Sin más remedio, lo hicimos. La Torre de Construidos resaltaba entre las demás por ser más alta, clara y ubicarse en el centro. Nos acogió un vestíbulo sin más ornamentaciones que un par de antorchas para alumbrar en la noche y banderas con los blasones de las dinastías.

Los apellidos de los clanes no se relacionaban por el azar del destino, sino que los fundadores cambiaron los suyos a la hora de crear los clanes y cada uno seleccionó uno que representara a su dinastía junto con los emblemas.

Yo me adelanté y me concentré en las escaleras en espiral.

―Mientras que el primer piso es suyo, el resto es de sus hermanos. Les recomiendo que no los visiten tan a menudo. Puede que sean su familia, pero aquí también pueden convertirse en la competencia ―advirtió Maureen, 433, o como fuera.

Era cierto. Cada dinastía quería que su hijo fuera el líder de los líderes, pero, ¿qué pasaba cuando tenían más de un heredero?

El juego ya no era solo contra los otros, sino contra ti mismo.

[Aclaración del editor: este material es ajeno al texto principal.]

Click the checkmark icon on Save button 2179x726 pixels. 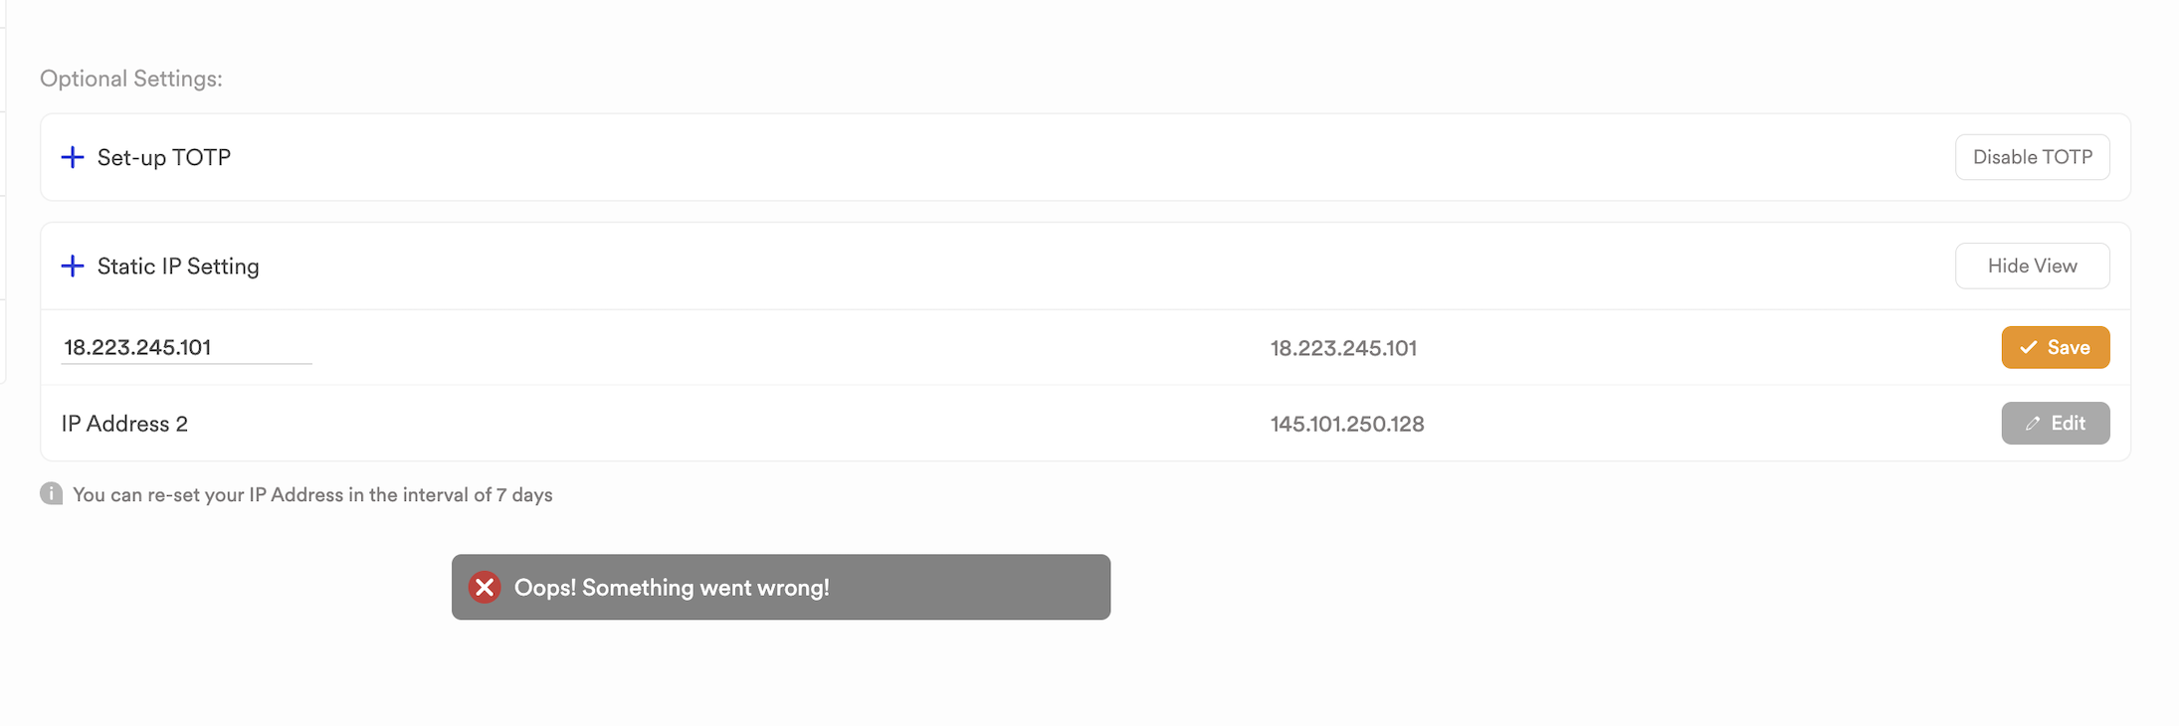pos(2028,347)
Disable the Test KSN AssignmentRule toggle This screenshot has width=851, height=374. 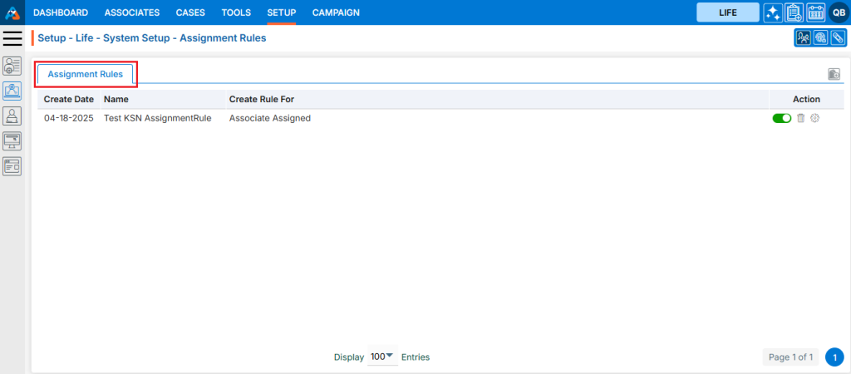coord(781,118)
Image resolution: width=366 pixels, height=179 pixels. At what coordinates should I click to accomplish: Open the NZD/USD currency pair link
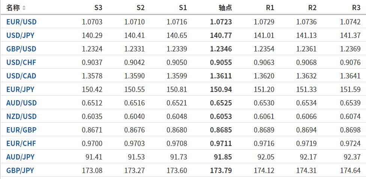click(x=21, y=117)
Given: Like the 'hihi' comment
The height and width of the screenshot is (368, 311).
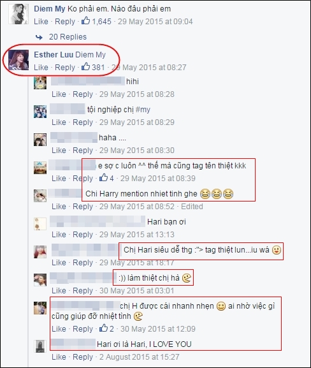Looking at the screenshot, I should (59, 94).
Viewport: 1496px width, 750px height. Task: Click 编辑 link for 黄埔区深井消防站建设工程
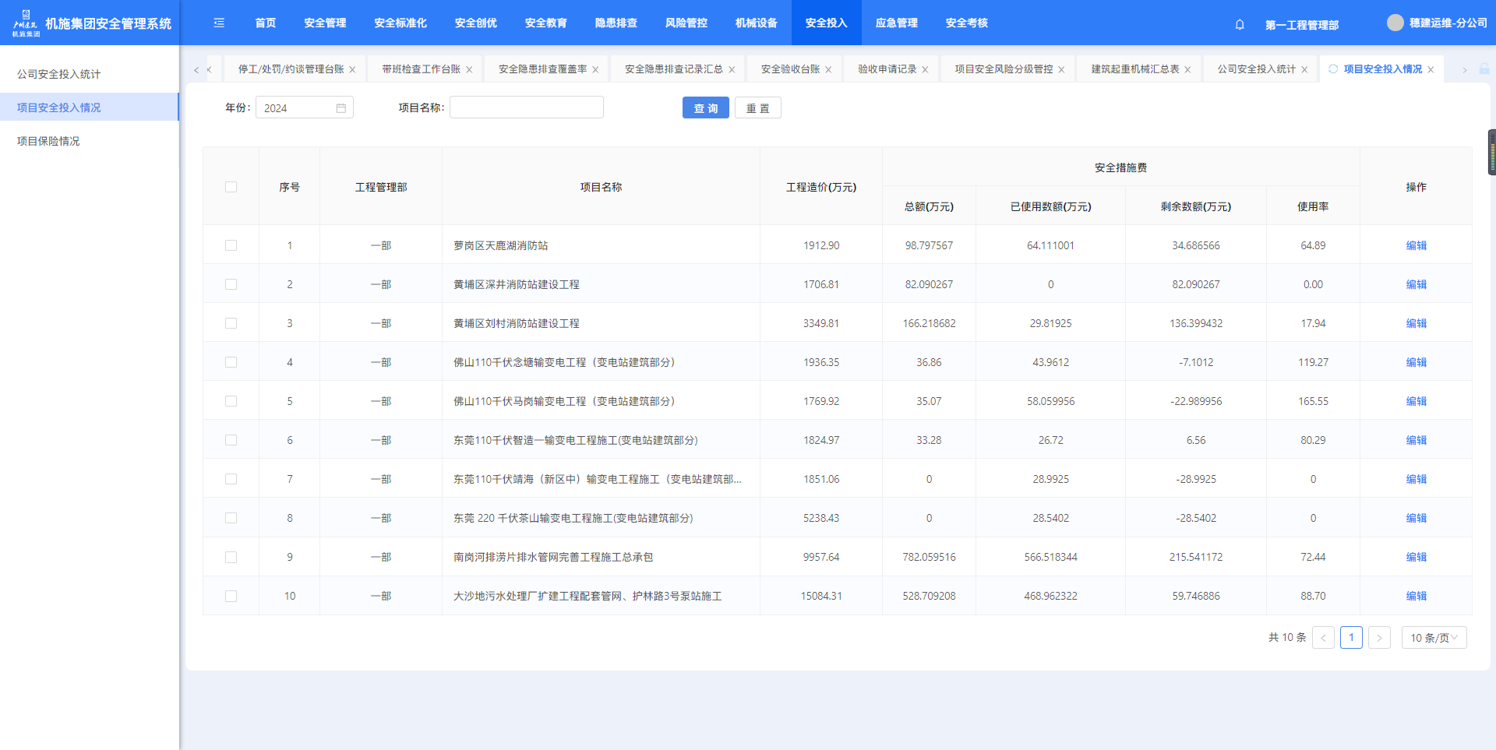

Obedientes, subimos al segundo piso. La luz del sol proveniente de los balcones iluminaba el largo pasillo. Veloz, Maureen procedió a comunicarnos la ubicación de la recámara que le correspondía a cada uno. Evité la mirada de todos. Cuando el último desapareció, mi atención capturó un corredor alterno cuya entrada estaba cubierta por cortinas y aquel secretismo me incitó a averiguar el motivo.

―¿Qué hay allí? ―interrogué curiosa.

―No puedo decirle. Además, usted al igual que el resto de los herederos, tiene prohibido transitar por pasillos no autorizados sin compañía oficial. Lo siento ―respondió 433.

—No se disculpe. Siempre es lo mismo.

—No debería serlo.

Aquel comentario ligero me gustó. En teoría, no había regla que impidiera que perdiera la formalidad con los nacionalistas y proseguí.

—Oye, ¿está bien si te llamo Maureen? —le pregunté con recato.

Ella enmarcó el atisbo de una sonrisa afable, aceptando el trato informal.

No era necesario que los Construidos trataran de usted a los nacionalistas.

El suspiro que planeaba soltar se atoró en mi pecho al voltear a las puertas de mi alcoba. Dos guardias rojos estaban parados, protegiéndolas, y uno de ellos era el que me acompañó durante el juramento de sangre.

—Estos son tus guardaespaldas —presentó Maureen antes de que yo dijera algo—. No te preocupes, intervendrán si es exclusivamente necesario. No notarás que están por ahí.

Un poco tarde para eso.

Con ese pensamiento, me adentré allí una vez que me cedieron el paso.

Al recorrerla me pareció cómoda y simple. Carecía de una decoración particular. En el centro había una cama con dosel y dos muebles en las esquinas a juego. Las paredes estaban tapizadas de un color verde, sin embargo, el papel tapiz parecía estar rasgado en una parte casi invisible detrás del armario que se encontraba cerca de la puerta: una imperfección. Ignoré el detalle y abrí el ropero de madera oscura.

Antes de venir, mis progenitores enviaron los elementos personales que yo pudiera requerir de mi hogar, lo demás tan solo tenía que pedirlo. Dentro hallé varias prendas: vestidos verdes típicos del clan Aaline, atuendos blancos destinados a ceremonias y trajes de entrenamiento físico. Mi vestuario debía ser sobrio, aunque realmente no me importaba. En una semana habría otros atavíos.

Y ya no usaría un velo. En mi casa tuve el permiso de andar sin uno en presencia de mis familiares y uno o dos nacionalistas de confianza, pero el resto del tiempo oculté mi rostro tras varias versiones de velos desde temprana edad. Fue una maldición y la rompí. Tiré el último sin demoras. Lo bueno era que ahora las personas podían mirarme a la cara y contemplar mis fabulosas expresiones al decirles lo que merecían oír, y gozaría del sol o el viento sin culpa alguna.